Jason Robert Brown (born June 20, 1970) is an American musical theatre composer, lyricist, and playwright. Brown's music sensibility fuses pop-rock stylings with theatrical lyrics.[1] He is the recipient of three Tony Awards for his work on Parade and The Bridges of Madison County.


Brown grew up in the suburbs of New York City, and attended the Eastman School of Music in Rochester, New York for 2 years, rooming with fellow student, and vocalist, Christopher Mooney.[2] During summer, he attended French Woods Festival of the Performing Arts in Hancock, New York. He said Sweeney Todd: The Demon Barber of Fleet Street and Sunday in the Park with George were two of his biggest influences, and had it not been for them, he would have joined a rock band and tried to be Billy Joel.[3]

He began his career in New York City as an arranger, conductor, and pianist, working on shows such as William Finn's A New Brain, and playing at several nightclubs and piano bars in the city. Songs for a New World marked the first major New York production of Brown's songs. An off-Broadway revue with a limited run, the show was directed by Daisy Prince, daughter of director/producer Hal Prince, and featured the 25-year-old Brown's pop-rock-influenced music.[4] The song "Stars and the Moon" has since become a cabaret standard, and is probably Brown's best-known composition to date.[5]

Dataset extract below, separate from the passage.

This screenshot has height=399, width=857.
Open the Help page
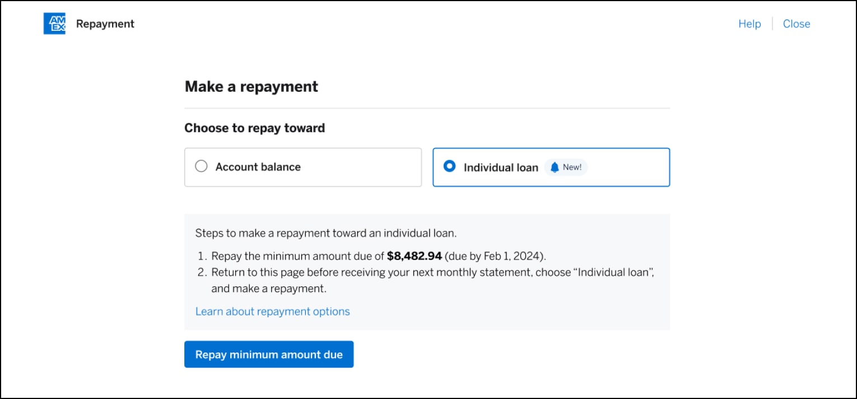749,24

Brown was subsequently hired to write songs for the Broadway musical Parade, based on the trial and lynching of Leo Frank, after meeting Hal Prince. Parade, directed by Prince and with a book by Alfred Uhry, won Brown the 1999 Tony Award for Best Original Score.[6] During this production, Livent, one of the producers of Parade, pulled out after reviews were not as positive as they'd hoped. RCA Victor, the other major producer, decided it would pull out as well. Brown said of the event in 1999, "Livent dropped out shortly after the reviews came out. They announced they would not spend another dime on the show. RCA had an agreement to record all of Livent's shows. But when Livent pulled out of 'Parade,' the RCA higher-ups said they were pulling out, too. I had to go to Billy Rosenfield and ask him: 'What if we pay for this record and you just distribute it?' Billy said, 'Sure.'" Brown had to try to scrounge money from every corner, "In the end, RCA put in $25,000, Lincoln Center put in a big chunk, around $200,000, including the producer Scott Rudin's $25,000, and there was a contribution from the Gilman and Gonzalez-Falla foundation, which has helped support a lot of musical theatre composers over the years, of $40,000. Even Roy Furman, the new guy at Livent, gave us a little money. Somehow, we pulled it together." Livent also was struggling at the time because the company had mishandled funds while applying for bankruptcy protection.[7]

Brown went back to working with Daisy Prince for his third major show The Last Five Years, for which he wrote the book as well as songs. Inspired by his own failed first marriage, the show is a two-person musical that tells the history of a relationship from two different perspectives. The male's narrative begins at the beginning of the story and progresses through marriage, infidelity, and divorce, while the female narrative begins at the end of the relationship and ends with the couple's first date; the two actors' only direct interaction takes place midpoint, during the wedding sequence.[8] The original Chicago cast consisted of Norbert Leo Butz and Lauren Kennedy, with Sherie Rene Scott over the New York run. The Last Five Years received mixed critical reviews and was not a commercial success, lasting only two months off-Broadway, although Brown garnered 2 Drama Desk Awards for music and lyrics. Additionally, due to the cast recording featuring Scott and Butz, the show has gained popularity among contemporary musical theatre aficionados and is an oft-performed piece in regional and community theatres.[9][10] A film version of the show, featuring Anna Kendrick and Jeremy Jordan, was released in February 2015.[11]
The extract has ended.